## Required action
The entries that follow must be given again exactly, with the pictures excluded.

## Records supplied
::::::::

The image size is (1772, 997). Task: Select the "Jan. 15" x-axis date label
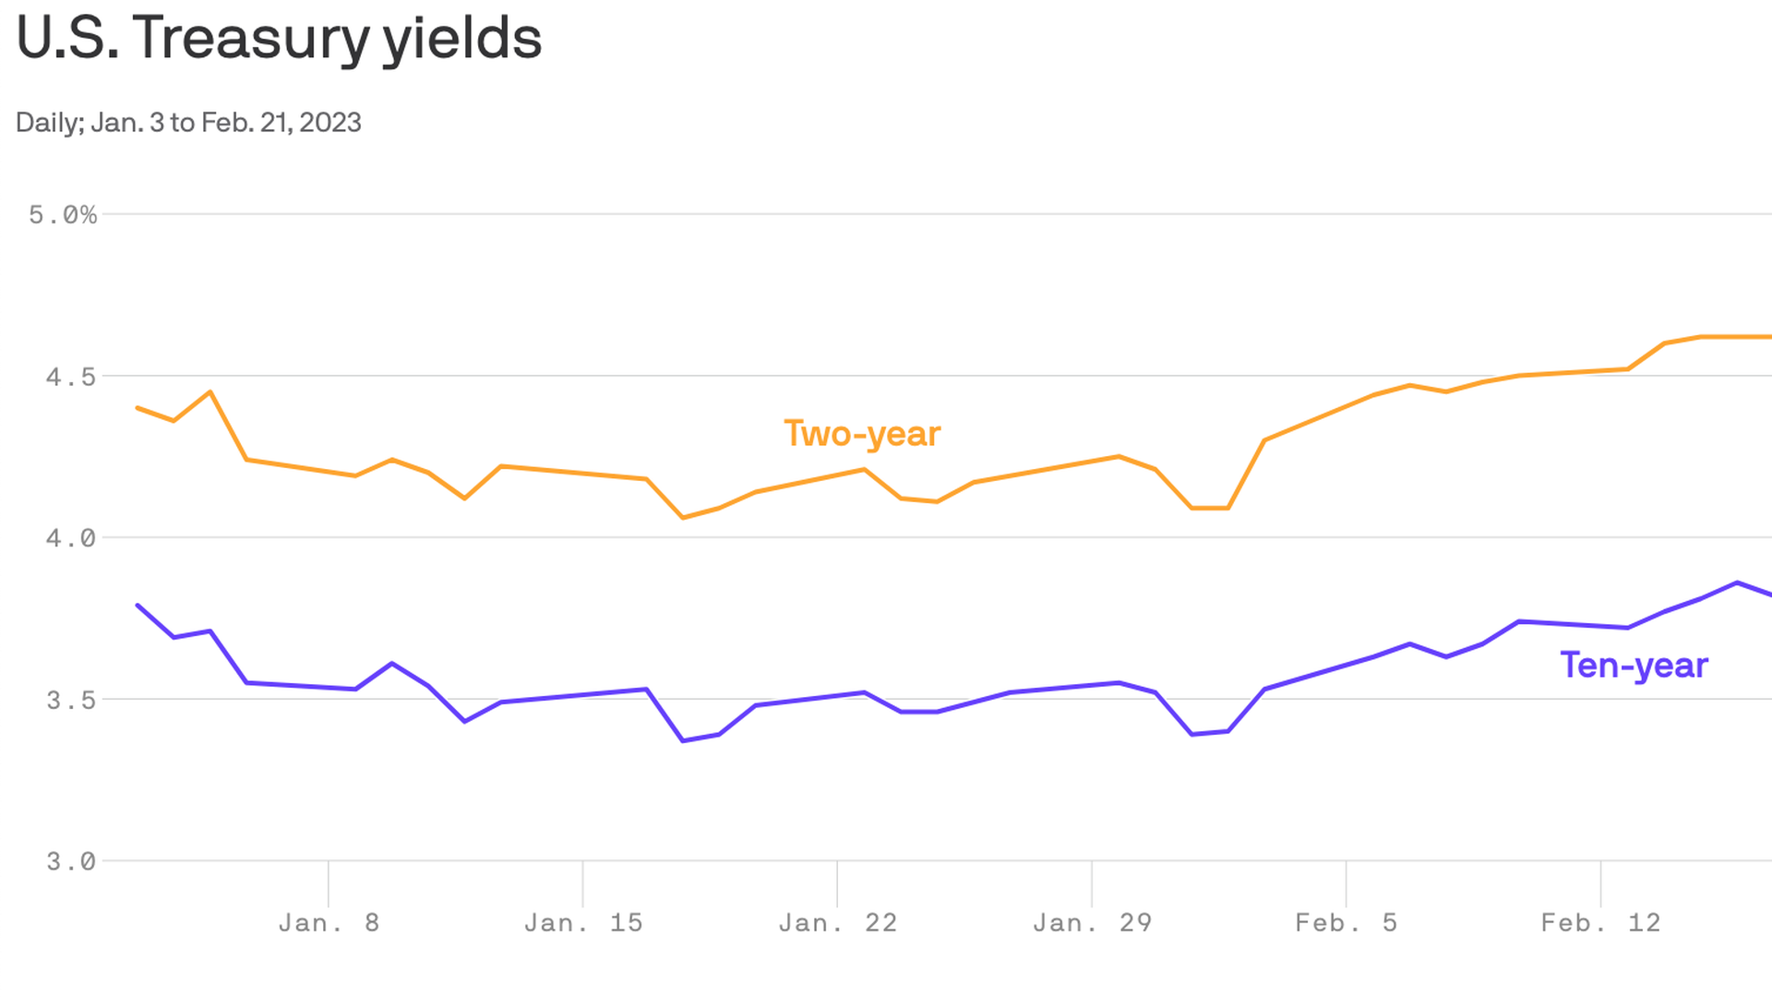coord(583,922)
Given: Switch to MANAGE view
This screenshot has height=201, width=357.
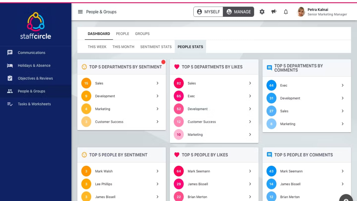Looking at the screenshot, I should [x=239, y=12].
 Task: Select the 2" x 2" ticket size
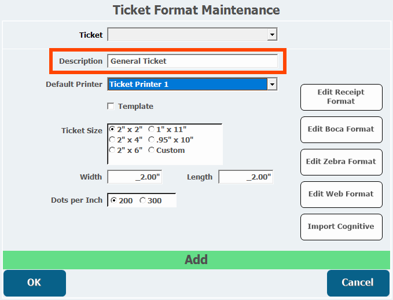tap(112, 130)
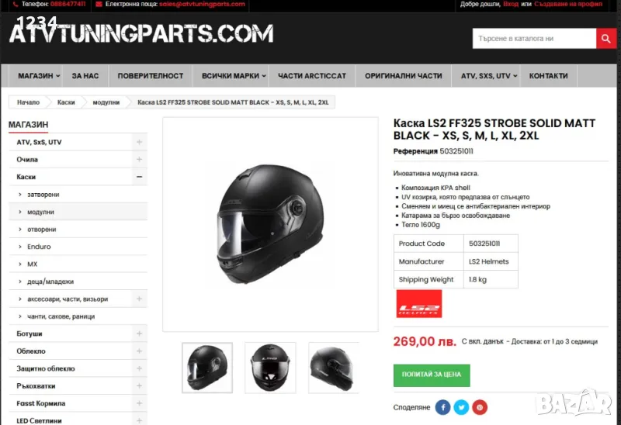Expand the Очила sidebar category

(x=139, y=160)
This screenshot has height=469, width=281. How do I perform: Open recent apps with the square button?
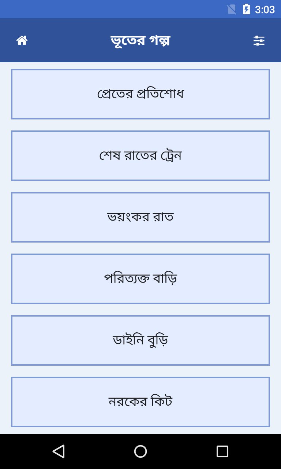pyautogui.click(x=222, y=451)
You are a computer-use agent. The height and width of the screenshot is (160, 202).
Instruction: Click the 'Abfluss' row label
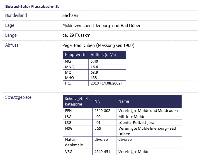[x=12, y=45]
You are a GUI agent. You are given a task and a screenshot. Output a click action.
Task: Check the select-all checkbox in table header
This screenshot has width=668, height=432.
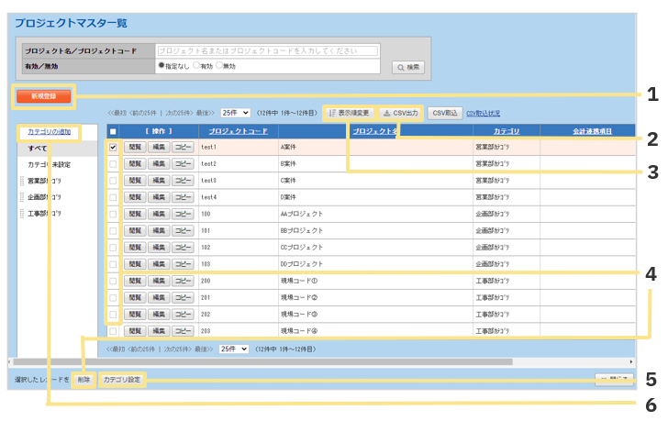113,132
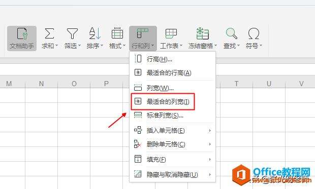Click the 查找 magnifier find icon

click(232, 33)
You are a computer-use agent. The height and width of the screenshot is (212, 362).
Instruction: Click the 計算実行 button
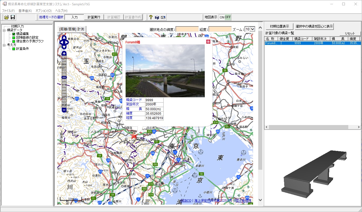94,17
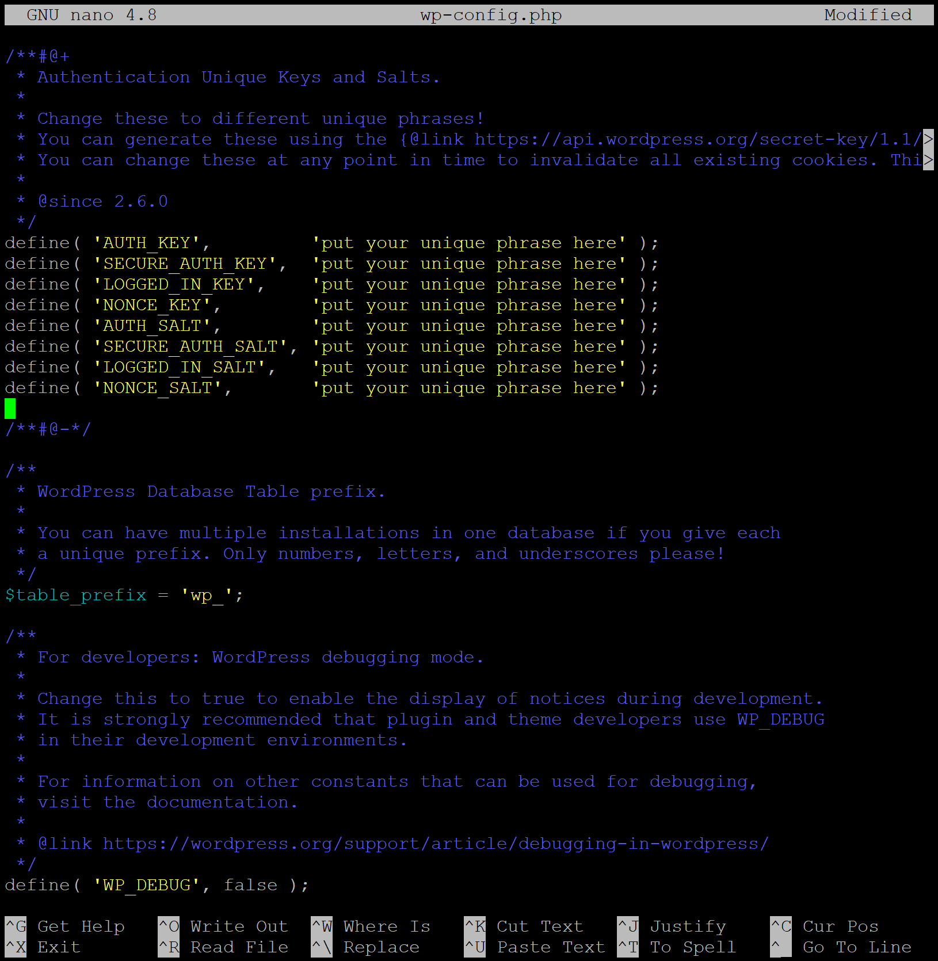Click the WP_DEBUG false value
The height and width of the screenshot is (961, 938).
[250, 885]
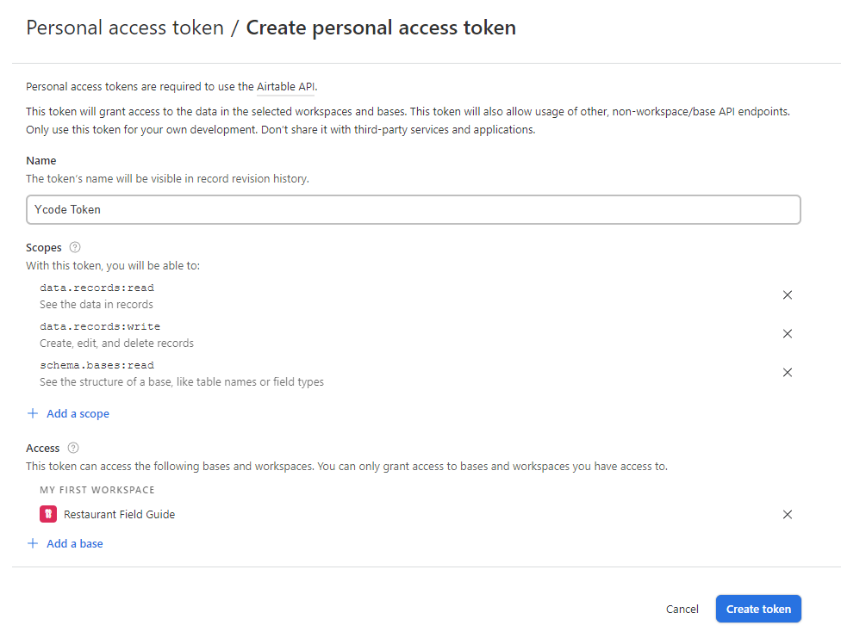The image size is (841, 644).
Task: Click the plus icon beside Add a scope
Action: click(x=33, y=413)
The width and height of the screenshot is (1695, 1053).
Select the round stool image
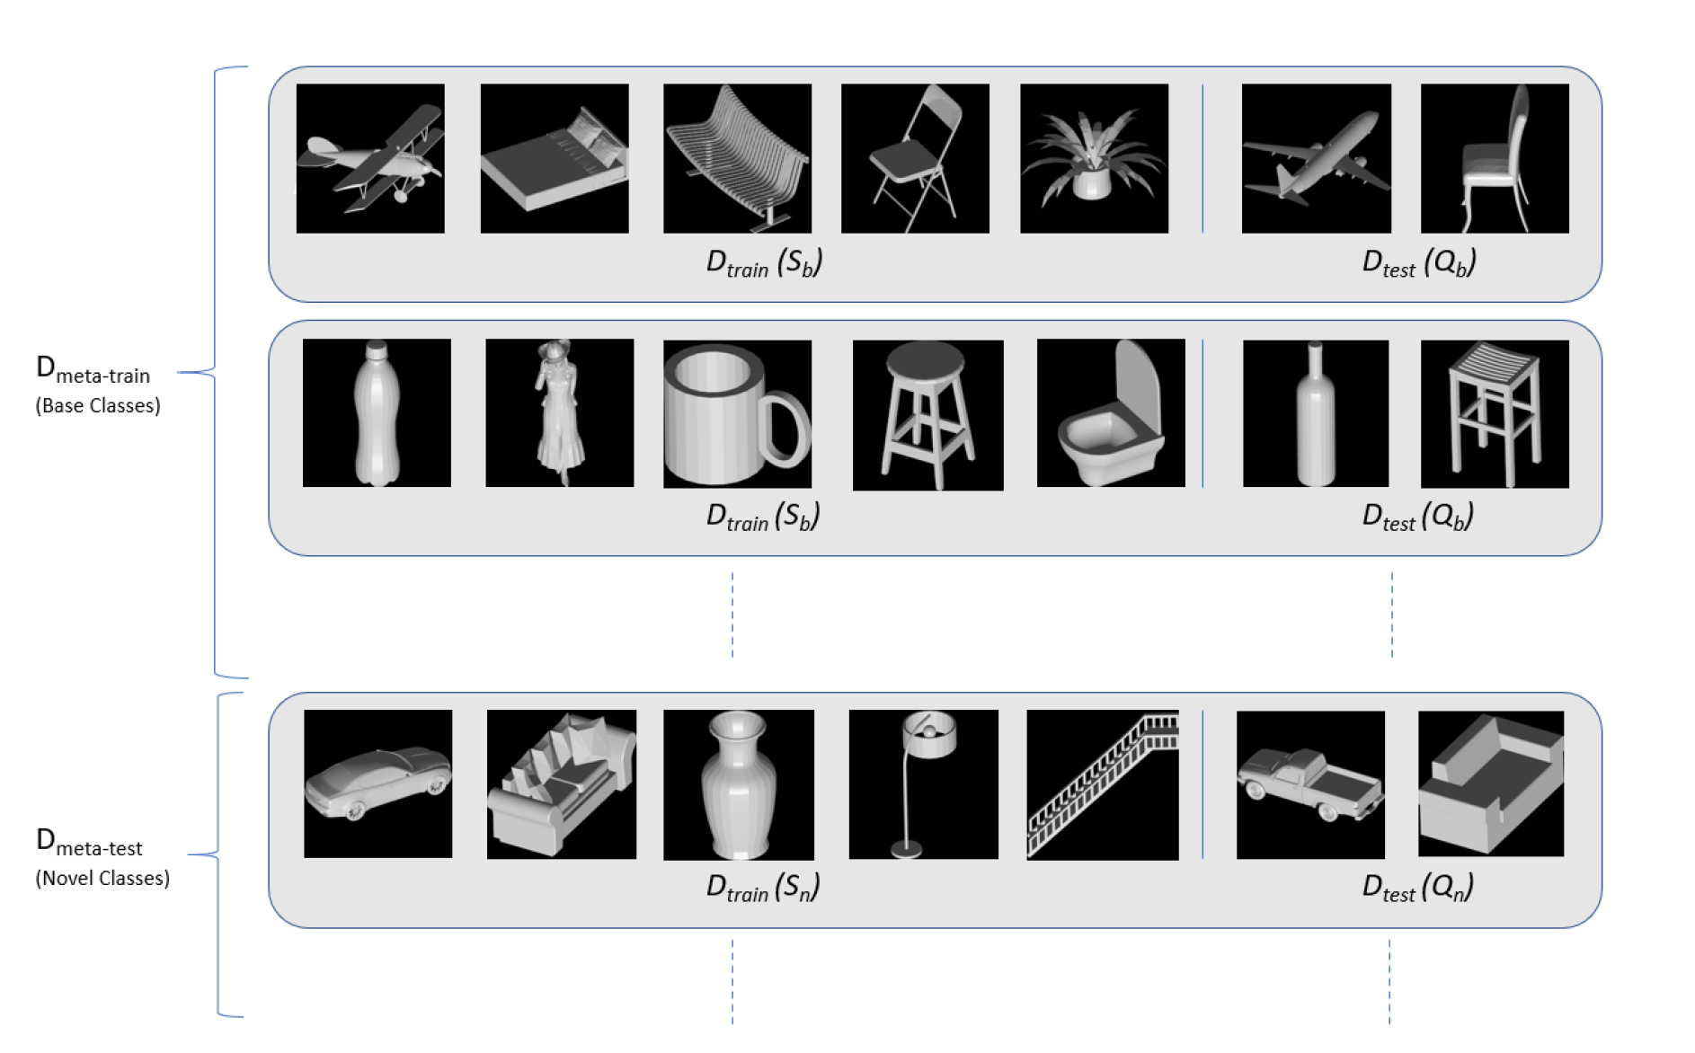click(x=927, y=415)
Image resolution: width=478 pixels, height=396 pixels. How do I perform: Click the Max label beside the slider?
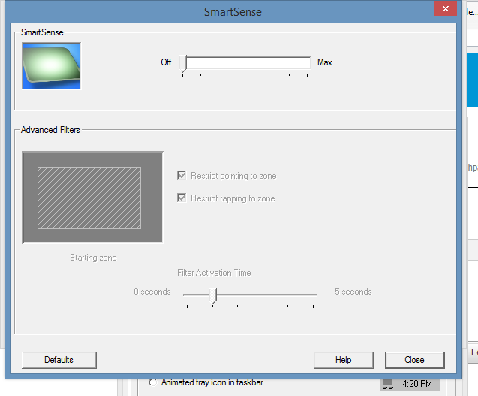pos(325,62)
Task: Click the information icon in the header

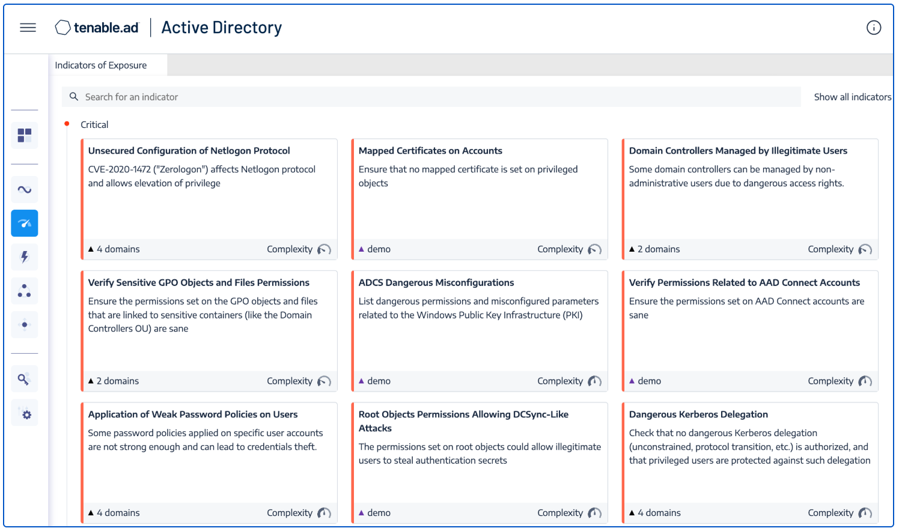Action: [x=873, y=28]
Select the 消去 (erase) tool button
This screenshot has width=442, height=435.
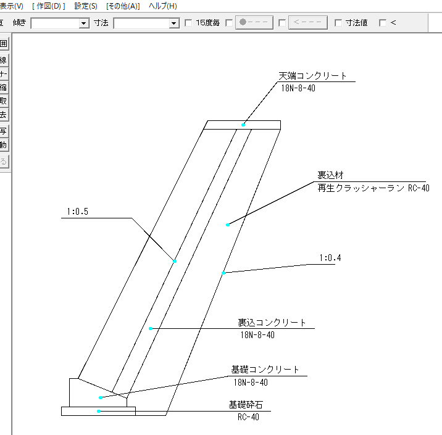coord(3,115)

::::::::

## Written solution
The image size is (1772, 997). Task: Select the "Jan. 15" x-axis date label
coord(583,922)
Given: Switch to MANAGE view
This screenshot has height=201, width=357.
Looking at the screenshot, I should [x=239, y=12].
 Task: Select the 2" x 2" ticket size
tap(112, 130)
Expand the Очила sidebar category

(x=139, y=160)
This screenshot has height=469, width=281. How do I perform: Open recent apps with the square button?
pyautogui.click(x=222, y=451)
You are a computer-use agent. The height and width of the screenshot is (160, 202).
Instruction: Click the 'Abfluss' row label
[x=12, y=45]
You are a GUI agent. You are given a task and a screenshot. Output a click action.
Task: Check the select-all checkbox in table header
This screenshot has width=668, height=432.
113,132
Click the 查找 magnifier find icon

click(232, 33)
You are a computer-use agent. The height and width of the screenshot is (212, 362).
Instruction: Click the 計算実行 button
94,17
Click the WP_DEBUG false value
The height and width of the screenshot is (961, 938).
[250, 885]
The image size is (841, 644).
Task: Click the plus icon beside Add a scope
Action: click(x=33, y=413)
The width and height of the screenshot is (1695, 1053).
Select the round stool image
click(x=927, y=415)
Image resolution: width=478 pixels, height=396 pixels. How do I perform: Click the Max label beside the slider?
pos(325,62)
Task: Click the information icon in the header

Action: [x=873, y=28]
Select the 消去 (erase) tool button
This screenshot has width=442, height=435.
coord(3,115)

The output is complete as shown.